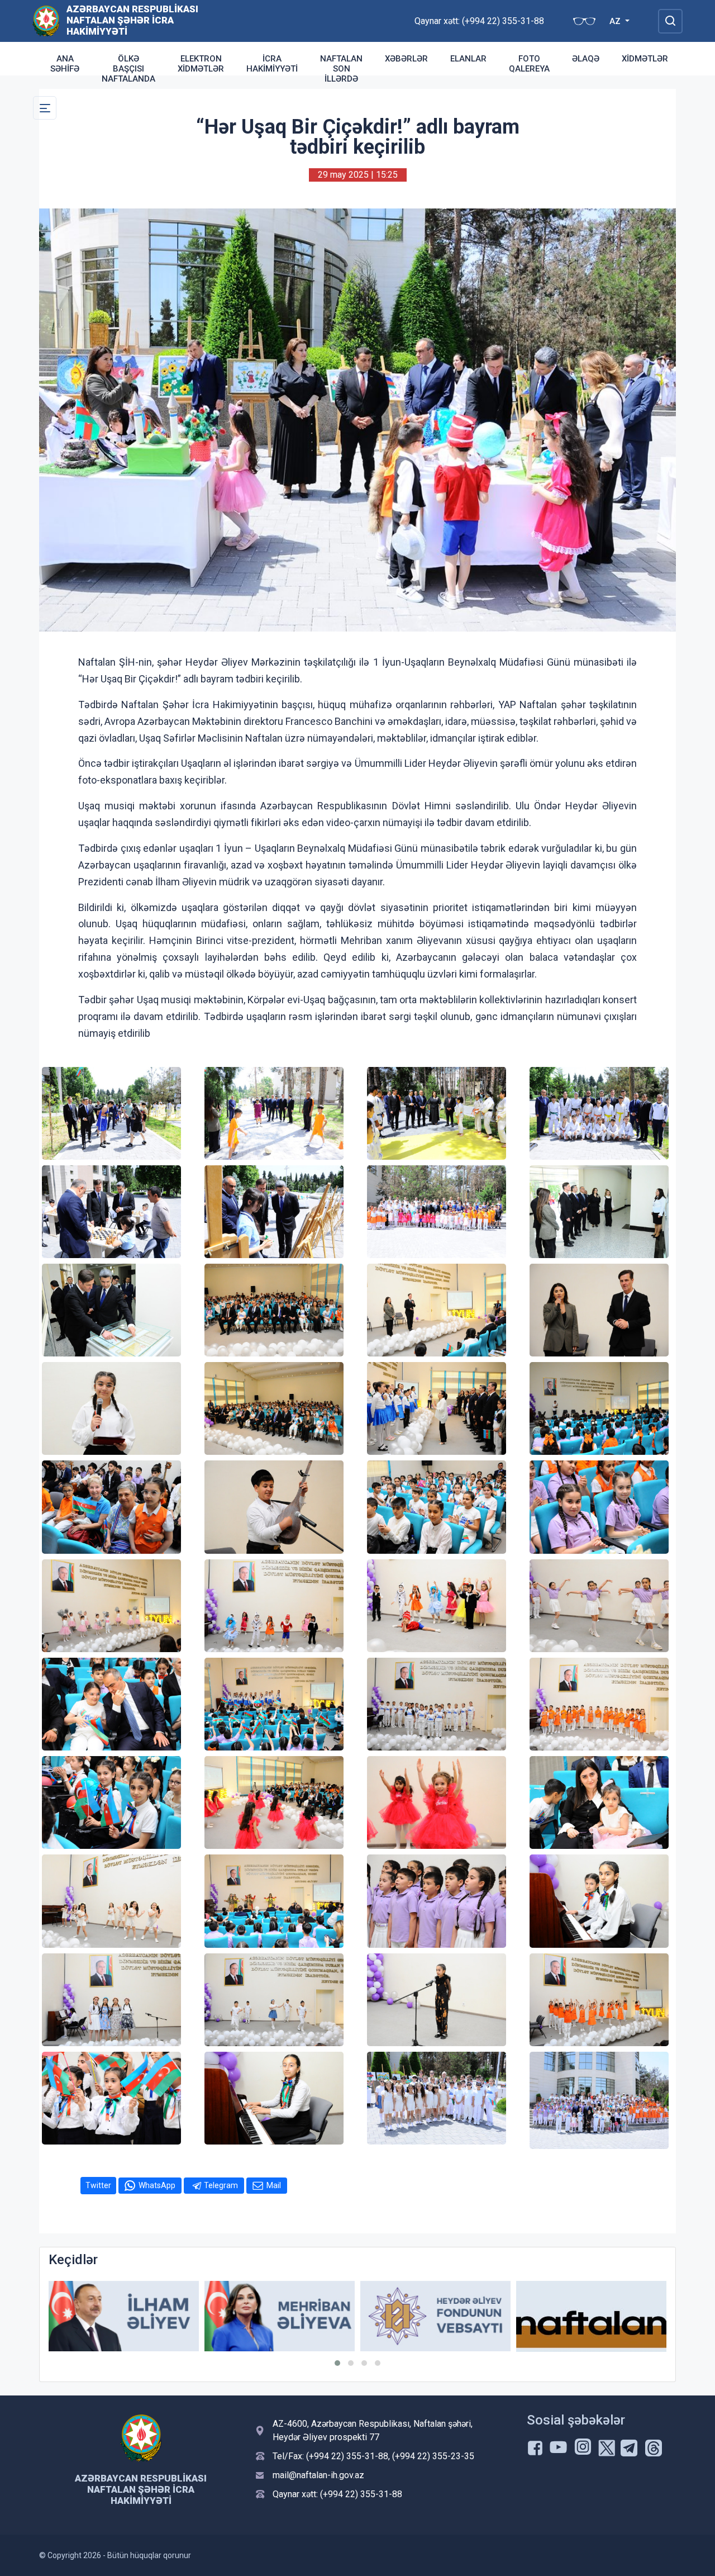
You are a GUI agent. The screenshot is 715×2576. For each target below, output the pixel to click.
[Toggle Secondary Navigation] (44, 108)
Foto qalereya (529, 64)
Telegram (221, 2185)
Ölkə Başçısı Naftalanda (128, 69)
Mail (273, 2185)
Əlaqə (585, 59)
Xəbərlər (406, 59)
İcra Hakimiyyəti (272, 64)
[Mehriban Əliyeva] (124, 2316)
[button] (337, 2363)
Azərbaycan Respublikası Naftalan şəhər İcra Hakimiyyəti (132, 20)
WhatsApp (157, 2185)
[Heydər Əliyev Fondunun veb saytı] (279, 2316)
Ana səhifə (64, 64)
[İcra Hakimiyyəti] (46, 20)
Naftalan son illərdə (341, 69)
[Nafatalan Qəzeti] (435, 2316)
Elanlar (468, 59)
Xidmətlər (645, 59)
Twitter (98, 2185)
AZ (616, 21)
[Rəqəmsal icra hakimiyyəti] (591, 2316)
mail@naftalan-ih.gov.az (318, 2475)
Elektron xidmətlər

- - - - -

WORK TO BE COMPLETED:
Write out, exactly as shown, only the lines running from the one that contains "Foto qalereya (529, 64)" to the last line above.

WRITTEN ANSWER:
Foto qalereya (529, 64)
Telegram (221, 2185)
Ölkə Başçısı Naftalanda (128, 69)
Mail (273, 2185)
Əlaqə (585, 59)
Xəbərlər (406, 59)
İcra Hakimiyyəti (272, 64)
[Mehriban Əliyeva] (124, 2316)
[button] (337, 2363)
Azərbaycan Respublikası Naftalan şəhər İcra Hakimiyyəti (132, 20)
WhatsApp (157, 2185)
[Heydər Əliyev Fondunun veb saytı] (279, 2316)
Ana səhifə (64, 64)
[İcra Hakimiyyəti] (46, 20)
Naftalan son illərdə (341, 69)
[Nafatalan Qəzeti] (435, 2316)
Elanlar (468, 59)
Xidmətlər (645, 59)
Twitter (98, 2185)
AZ (616, 21)
[Rəqəmsal icra hakimiyyəti] (591, 2316)
mail@naftalan-ih.gov.az (318, 2475)
Elektron xidmətlər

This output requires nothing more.